Dgraph Alpha Eating Up All RAM

Hi,

Our Dgraph Alpha nodes are getting OOMKilled by Kubernetes as RAM consumption cross our configured limits. We are trying to find out why this is happening but we are looking for guidance. Here is a summary of our setup:

Dgraph runs in HA mode on i3.2xlarge instances (8 cores / 64GB) and data is stored on local disk (SSDs). We are still on Dgraph 20.11

We notice that there is a huge disparity between the RAM usage has seen by the OS/kubelet and what is actually in use in the go process.

The reported prometheus metrics show usage for each alpha pod between 1GB and 10GB while the kubelet account for 50GB to 60GB.

Taking a couple of heap profiles shows us that in_use memory for the alpha process is actually close to what’s reported by prometheus.

My guess is that the difference comes from badger that is mapping data to memory.
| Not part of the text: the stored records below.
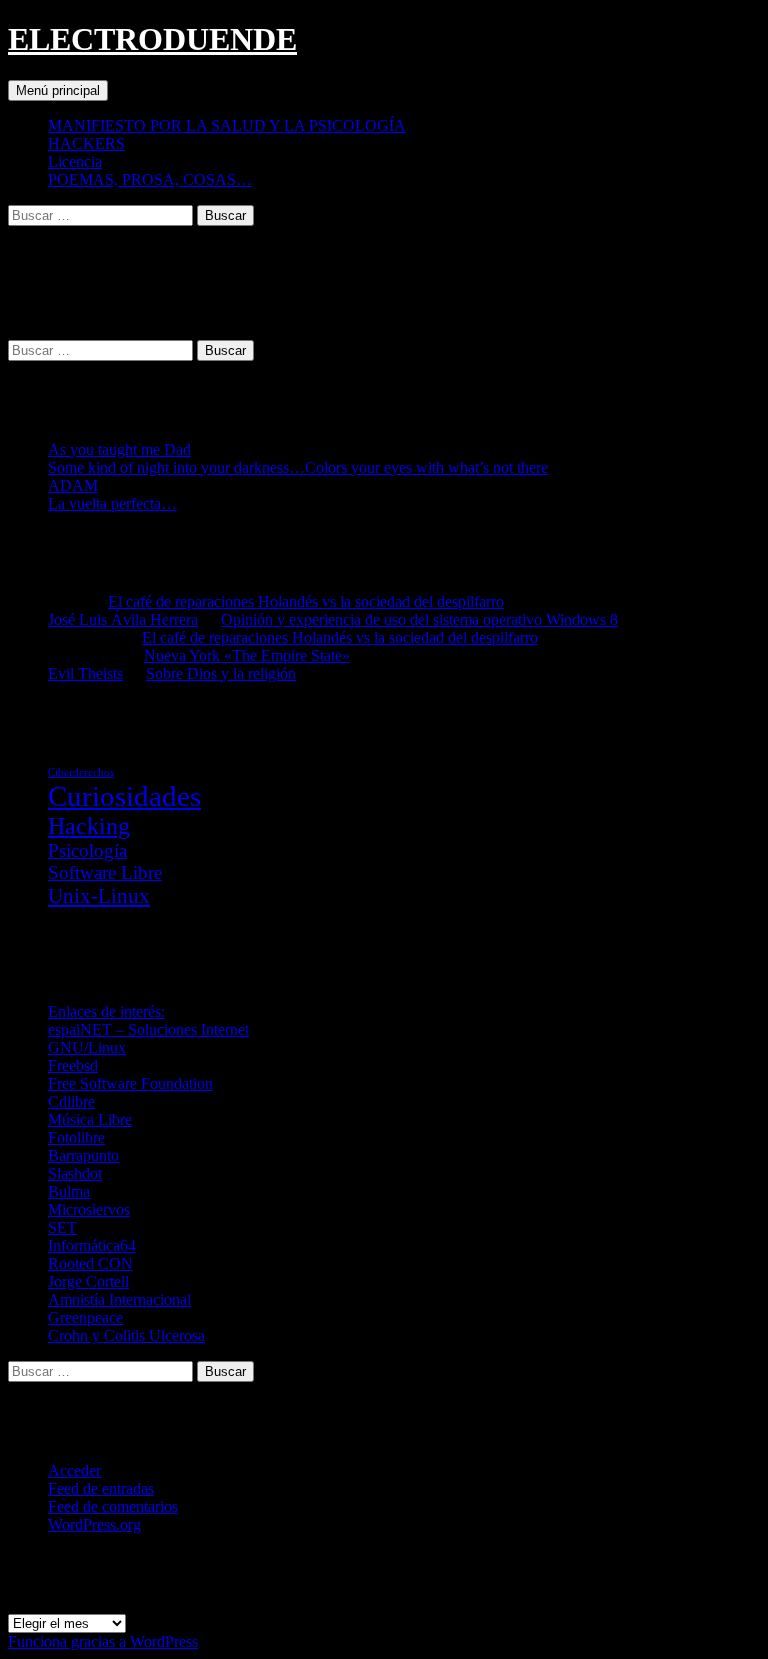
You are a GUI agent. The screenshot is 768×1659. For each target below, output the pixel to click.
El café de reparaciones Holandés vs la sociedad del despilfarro (306, 601)
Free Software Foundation (130, 1083)
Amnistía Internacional (119, 1299)
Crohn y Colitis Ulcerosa (126, 1335)
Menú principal (58, 90)
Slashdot (75, 1173)
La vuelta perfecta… (112, 503)
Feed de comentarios (113, 1506)
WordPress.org (94, 1524)
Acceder (74, 1470)
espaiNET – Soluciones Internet (148, 1029)
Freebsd (73, 1065)
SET (62, 1227)
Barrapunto (83, 1155)
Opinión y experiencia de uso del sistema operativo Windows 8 (419, 619)
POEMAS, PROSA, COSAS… (150, 179)
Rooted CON (90, 1263)
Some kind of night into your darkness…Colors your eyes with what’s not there (298, 467)
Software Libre (105, 872)
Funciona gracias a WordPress (103, 1641)
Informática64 (92, 1245)
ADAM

When looking inside alpha pods, I checked the size of the dgraph directories and go back

dgraph-alpha-0:/dgraph# du -sh *
71G	p
643M	t
11M	w

dgraph-alpha-1:/dgraph# du -sh *
191G	p
617M	t
2.1M	w

dgraph-alpha-2:/dgraph# du -sh *
74G	p
801M	t
3.0M	w

So the p directory is quite large.

I don’t know exactly why data is unbalanced on alpha-1 and if that’s an issue. I also don’t know if Dgraph is attempting to map the entire p directories into memory or not and crashing for that reason.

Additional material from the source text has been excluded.